RECORDS PROVIDED —
※

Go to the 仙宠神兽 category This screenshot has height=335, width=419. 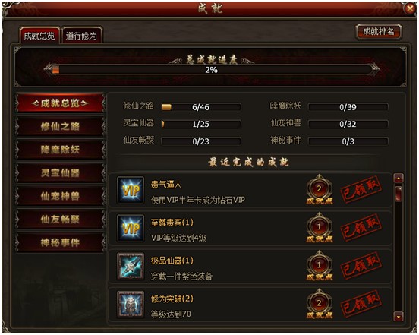coord(60,196)
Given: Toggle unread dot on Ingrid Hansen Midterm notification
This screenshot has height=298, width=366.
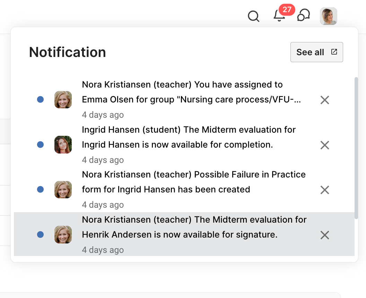Looking at the screenshot, I should tap(40, 144).
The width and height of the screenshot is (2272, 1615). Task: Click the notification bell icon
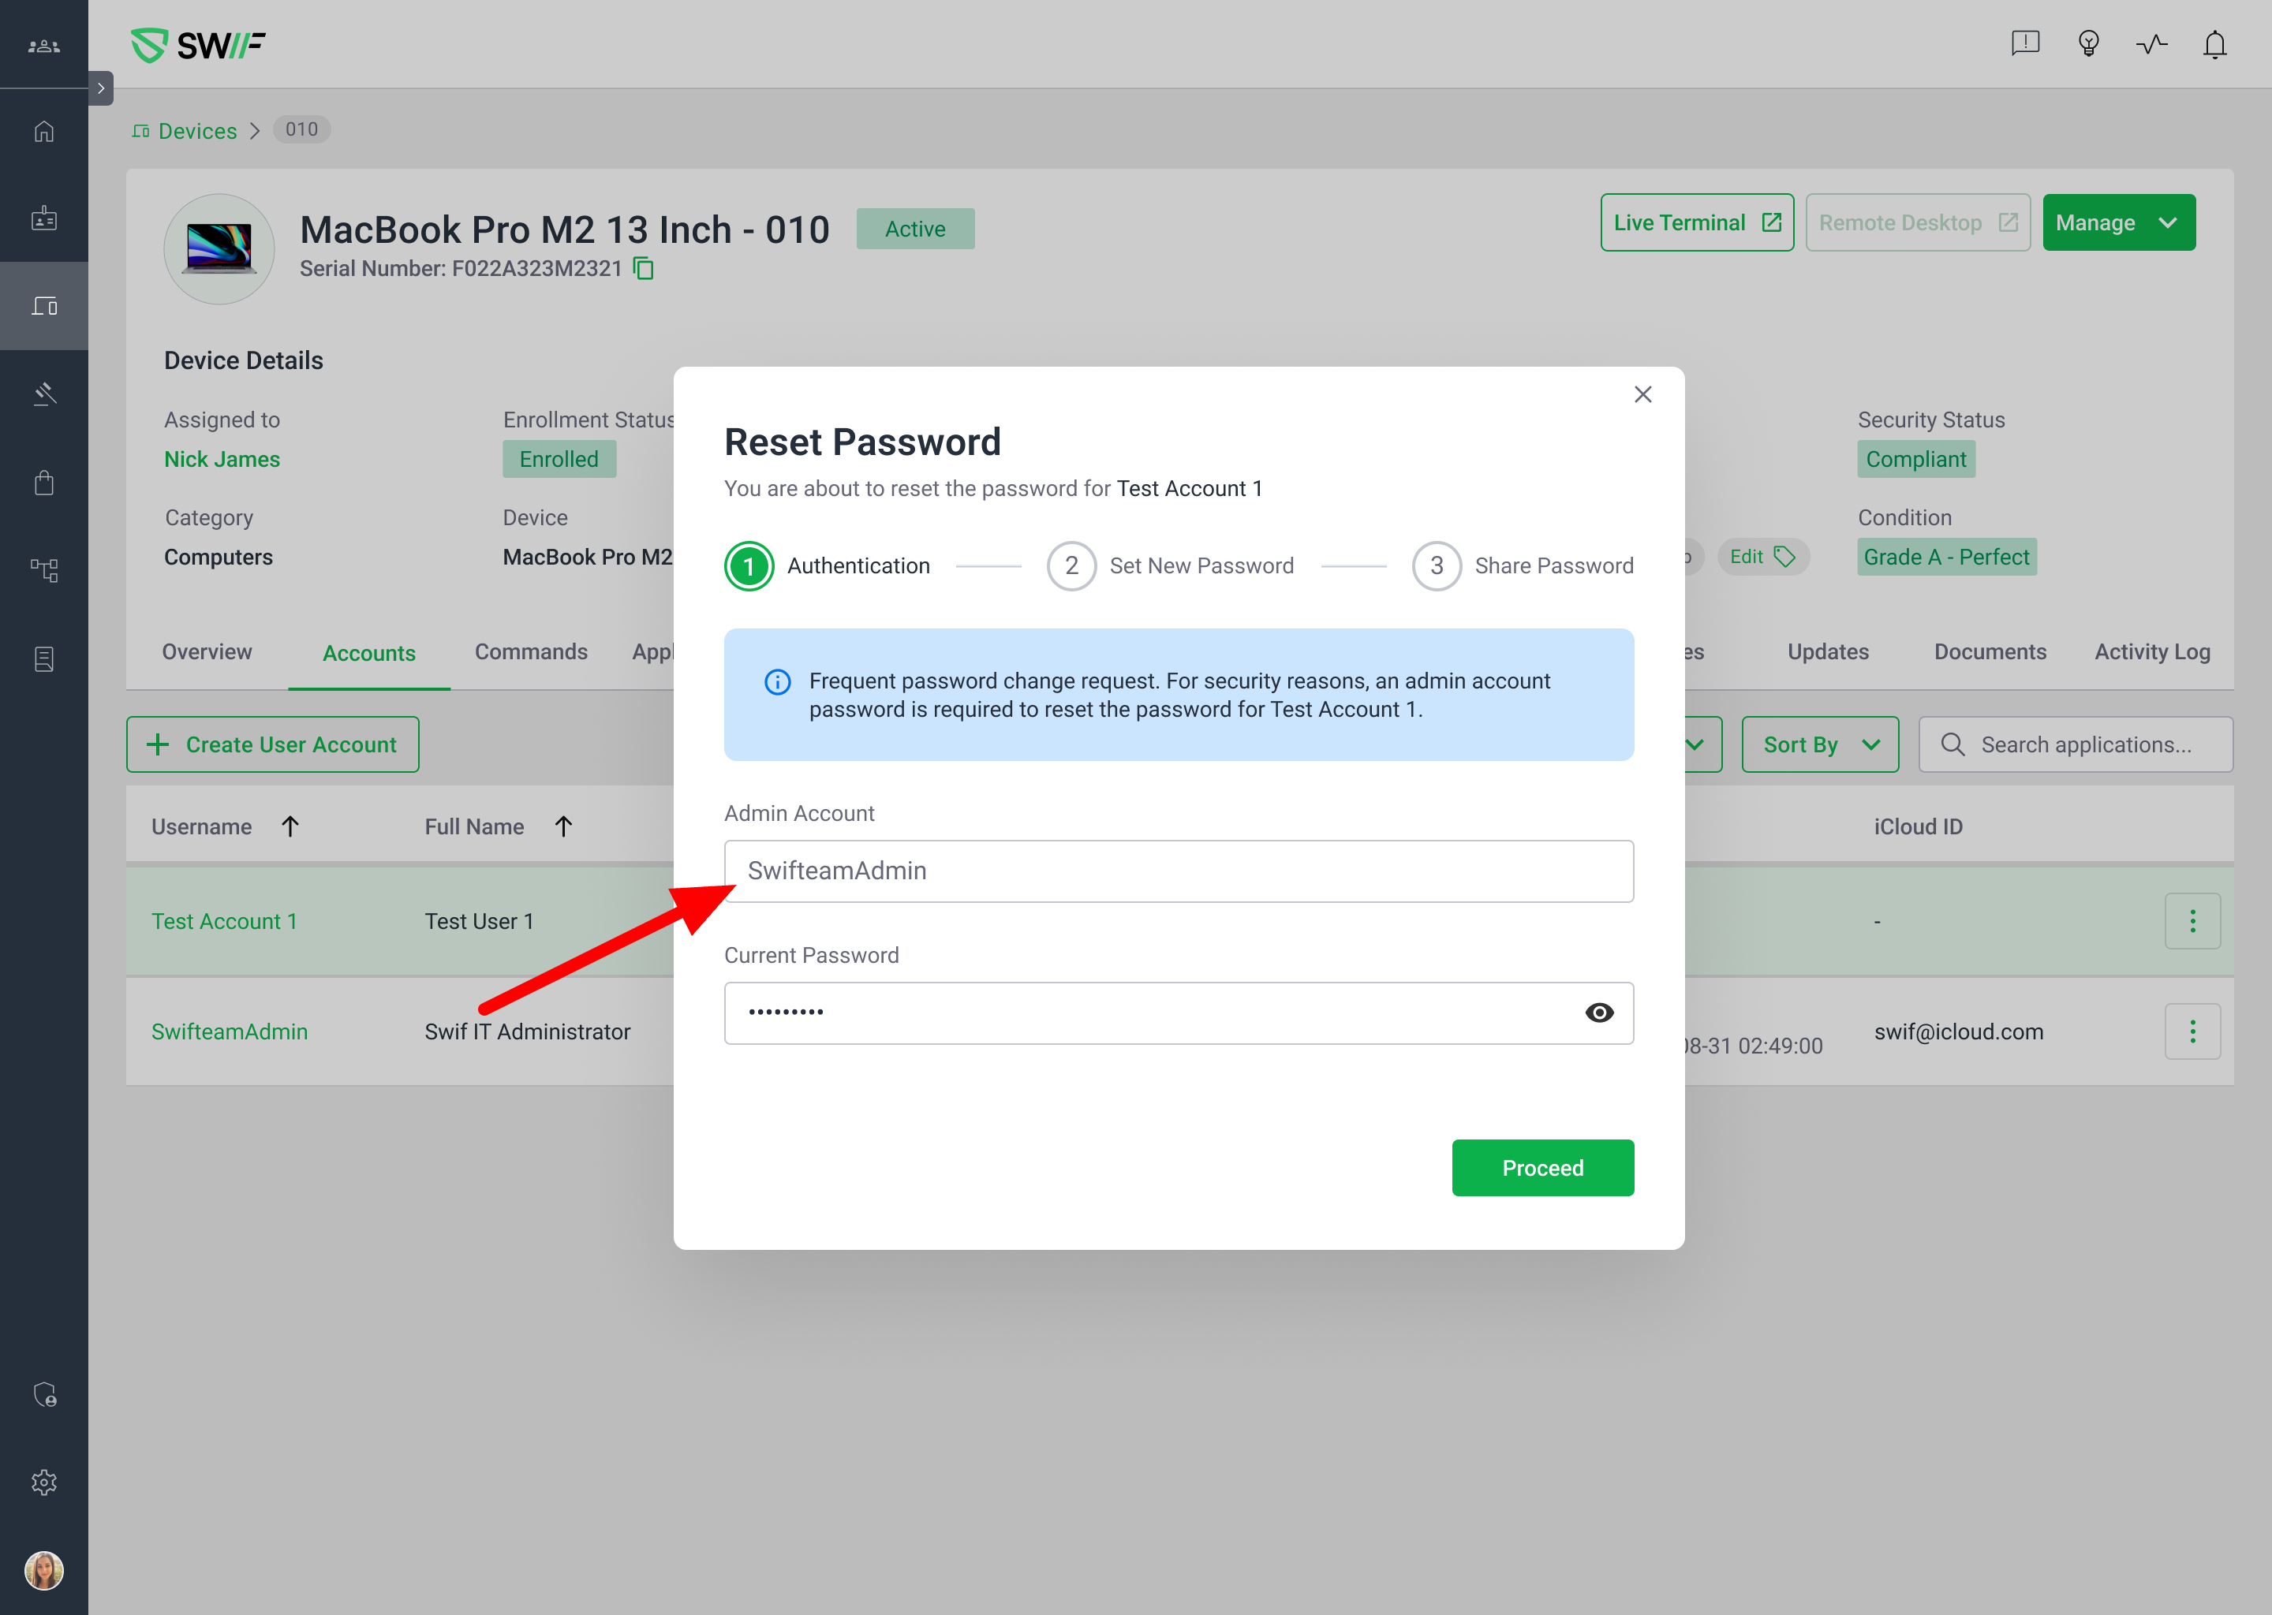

※

DIRECTION —
Copy the records word for word, starting at the line that contains "Given: Toggle unread" and continuing through the last line of the records. Leave out the pictures.

EXERCISE ANSWER —
Given: Toggle unread dot on Ingrid Hansen Midterm notification
This screenshot has height=298, width=366.
Looking at the screenshot, I should tap(40, 144).
The width and height of the screenshot is (2272, 1615). Task: Click the notification bell icon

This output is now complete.